### What you have to do
Provide the entries once more, identical in every word.

### Dataset content

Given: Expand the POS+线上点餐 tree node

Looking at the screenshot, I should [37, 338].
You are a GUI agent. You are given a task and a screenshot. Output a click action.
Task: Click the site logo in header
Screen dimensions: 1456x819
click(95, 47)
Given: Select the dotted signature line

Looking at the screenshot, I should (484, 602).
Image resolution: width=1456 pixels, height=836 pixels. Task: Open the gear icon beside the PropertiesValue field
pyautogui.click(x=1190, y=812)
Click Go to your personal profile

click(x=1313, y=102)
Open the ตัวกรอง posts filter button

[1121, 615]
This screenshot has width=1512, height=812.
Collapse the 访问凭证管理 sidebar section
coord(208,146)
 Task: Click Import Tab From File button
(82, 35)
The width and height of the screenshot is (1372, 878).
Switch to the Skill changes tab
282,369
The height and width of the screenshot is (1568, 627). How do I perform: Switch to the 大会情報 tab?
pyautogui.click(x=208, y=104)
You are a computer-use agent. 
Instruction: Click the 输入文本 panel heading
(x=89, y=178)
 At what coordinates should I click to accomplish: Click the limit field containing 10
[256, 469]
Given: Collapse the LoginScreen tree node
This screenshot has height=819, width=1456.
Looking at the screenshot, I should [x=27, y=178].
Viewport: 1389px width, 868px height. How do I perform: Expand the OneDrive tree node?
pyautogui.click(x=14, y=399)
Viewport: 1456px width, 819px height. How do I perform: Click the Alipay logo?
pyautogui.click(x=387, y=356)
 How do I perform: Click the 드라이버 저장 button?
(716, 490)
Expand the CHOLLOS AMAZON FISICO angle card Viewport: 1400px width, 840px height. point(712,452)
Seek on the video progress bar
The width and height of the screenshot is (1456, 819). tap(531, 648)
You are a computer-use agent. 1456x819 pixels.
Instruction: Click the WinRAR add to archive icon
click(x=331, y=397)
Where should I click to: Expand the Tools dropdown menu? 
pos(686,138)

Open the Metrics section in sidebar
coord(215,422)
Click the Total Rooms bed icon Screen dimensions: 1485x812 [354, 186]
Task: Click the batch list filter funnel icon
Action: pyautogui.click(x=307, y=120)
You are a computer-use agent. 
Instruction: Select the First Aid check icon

### Task result
Given: Expand the POS+线上点餐 tree node

Looking at the screenshot, I should [37, 338].
You are a GUI agent. You are given a task and a screenshot. Output a click action.
Task: Click the site logo in header
Screen dimensions: 1456x819
click(95, 47)
Given: Select the dotted signature line

Looking at the screenshot, I should (484, 602).
Image resolution: width=1456 pixels, height=836 pixels. Task: Open the gear icon beside the PropertiesValue field
pyautogui.click(x=1190, y=812)
Click Go to your personal profile

click(x=1313, y=102)
Open the ตัวกรอง posts filter button

[1121, 615]
This screenshot has width=1512, height=812.
Collapse the 访问凭证管理 sidebar section
coord(208,146)
 Task: Click Import Tab From File button
(82, 35)
The width and height of the screenshot is (1372, 878).
Switch to the Skill changes tab
282,369
The height and width of the screenshot is (1568, 627). How do I perform: Switch to the 大会情報 tab?
pyautogui.click(x=208, y=104)
You are a computer-use agent. 
Instruction: Click the 输入文本 panel heading
(x=89, y=178)
 At what coordinates should I click to accomplish: Click the limit field containing 10
[256, 469]
Given: Collapse the LoginScreen tree node
This screenshot has height=819, width=1456.
Looking at the screenshot, I should [x=27, y=178].
Viewport: 1389px width, 868px height. How do I perform: Expand the OneDrive tree node?
pyautogui.click(x=14, y=399)
Viewport: 1456px width, 819px height. How do I perform: Click the Alipay logo?
pyautogui.click(x=387, y=356)
 How do I perform: Click the 드라이버 저장 button?
(716, 490)
Expand the CHOLLOS AMAZON FISICO angle card Viewport: 1400px width, 840px height. point(712,452)
Seek on the video progress bar
The width and height of the screenshot is (1456, 819). tap(531, 648)
You are a computer-use agent. 1456x819 pixels.
Instruction: Click the WinRAR add to archive icon
click(x=331, y=397)
Where should I click to: Expand the Tools dropdown menu? 
pos(686,138)

Open the Metrics section in sidebar
coord(215,422)
Click the Total Rooms bed icon Screen dimensions: 1485x812 [354, 186]
Task: Click the batch list filter funnel icon
Action: pyautogui.click(x=307, y=120)
You are a computer-use agent. 
Instruction: Select the First Aid check icon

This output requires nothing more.